Good discussion and few good remarks. I must explain myself. At my first post I declared:
I do not want to analyze problem in deep. I just want to show you a direction you can follow and do a precise analyze.
Discussion concentrated on main capacitor value (Ok I can agree wit 10 000 uF and with 1 000 uF, both values has their pro and contras, I personally like low ripple at main capacitor so 4700uF for me is the value I prefer). However there is a significant mistake on the drawing: The voltage at capacitors were drawn twice , once as it were
without capacitor (half of sine) and on second drawing
correct voltage with capacitor.
Finally I will calculate the ripple.
The load current is constant, because the 7805 gives the constant voltage at its output, so the load takes constant current and 4700uF capacitor is discharged with constant 1A current. Hence the voltage drop at capacitor is linear (not exponential)
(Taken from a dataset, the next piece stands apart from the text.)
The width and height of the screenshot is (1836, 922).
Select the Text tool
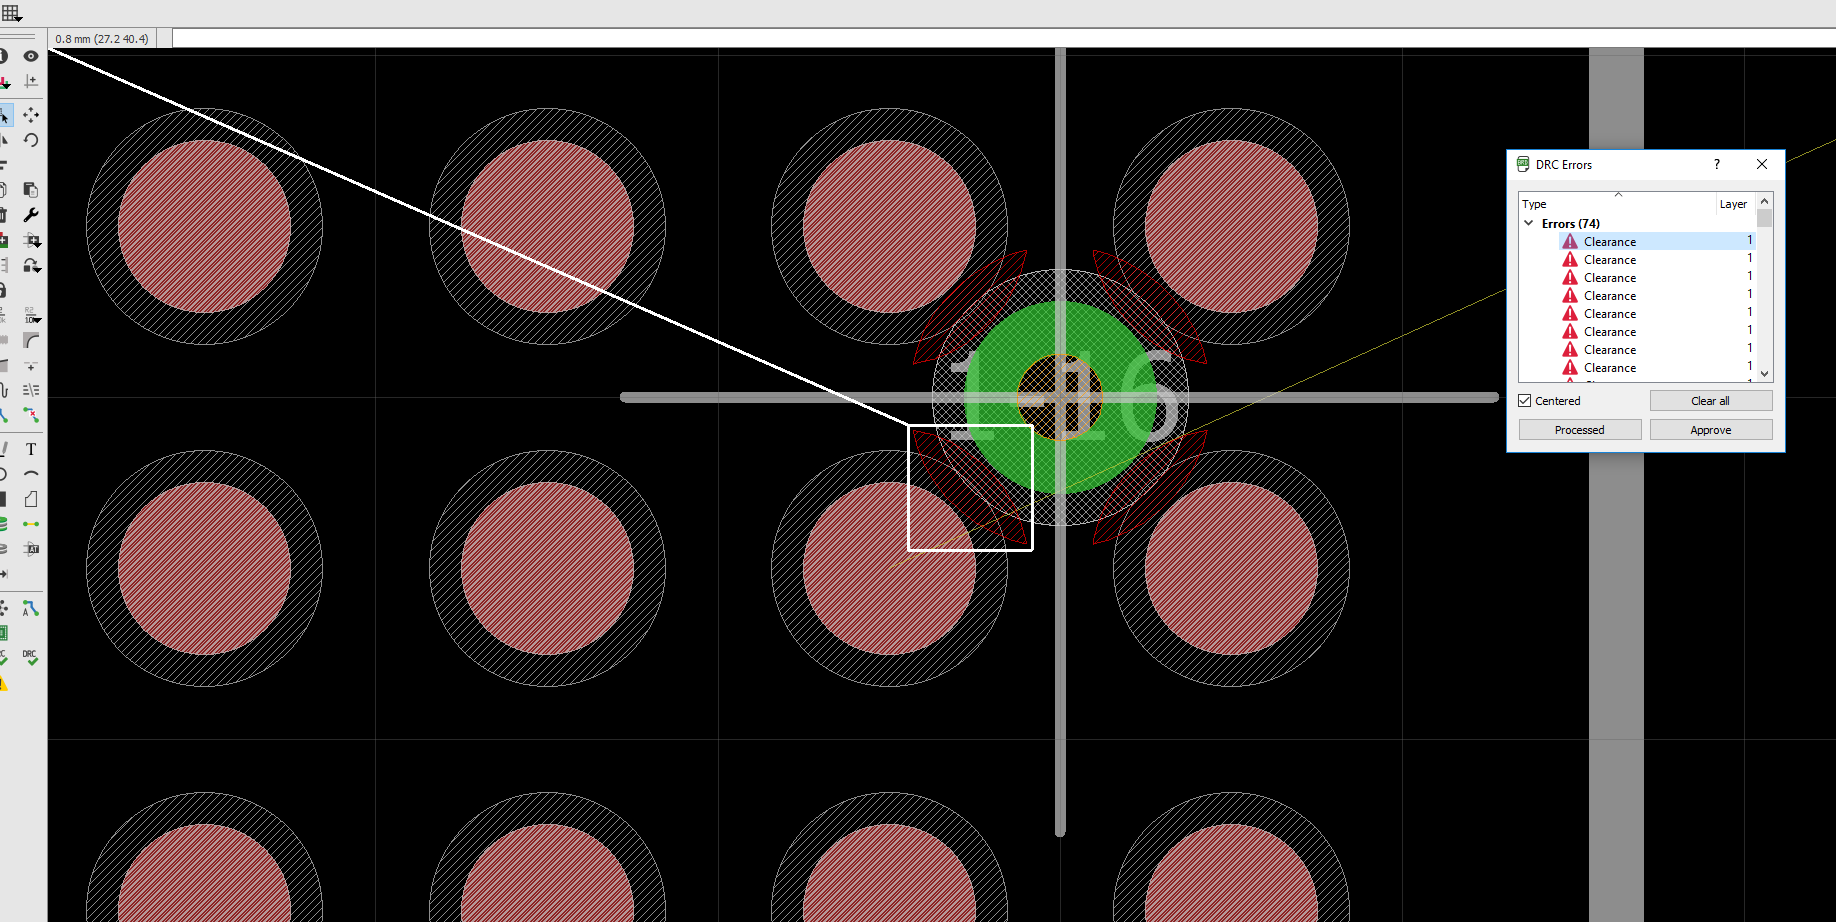[31, 449]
From definition capacitor voltage is equal U= Q/C (Q= charge)
Q= I * time = 1A *8 msec ( not 10 ms , because for 2 ms capcitor is charged from rectifier ).
U = Q/C = (I*t)/C= 1A * 0,008 s / 0,0047 F = 1,7 Vpp
(1,7V peak to peak . Ripple value is often given as rms value of ac component).
The final remark.
To avoid the power on surge a thermistor can be included at transformer primary.
When cold, thermistors resistance is high and limits current surge , during normal work it worms up so its resistance is lowering and losses in thermistor became insignificant.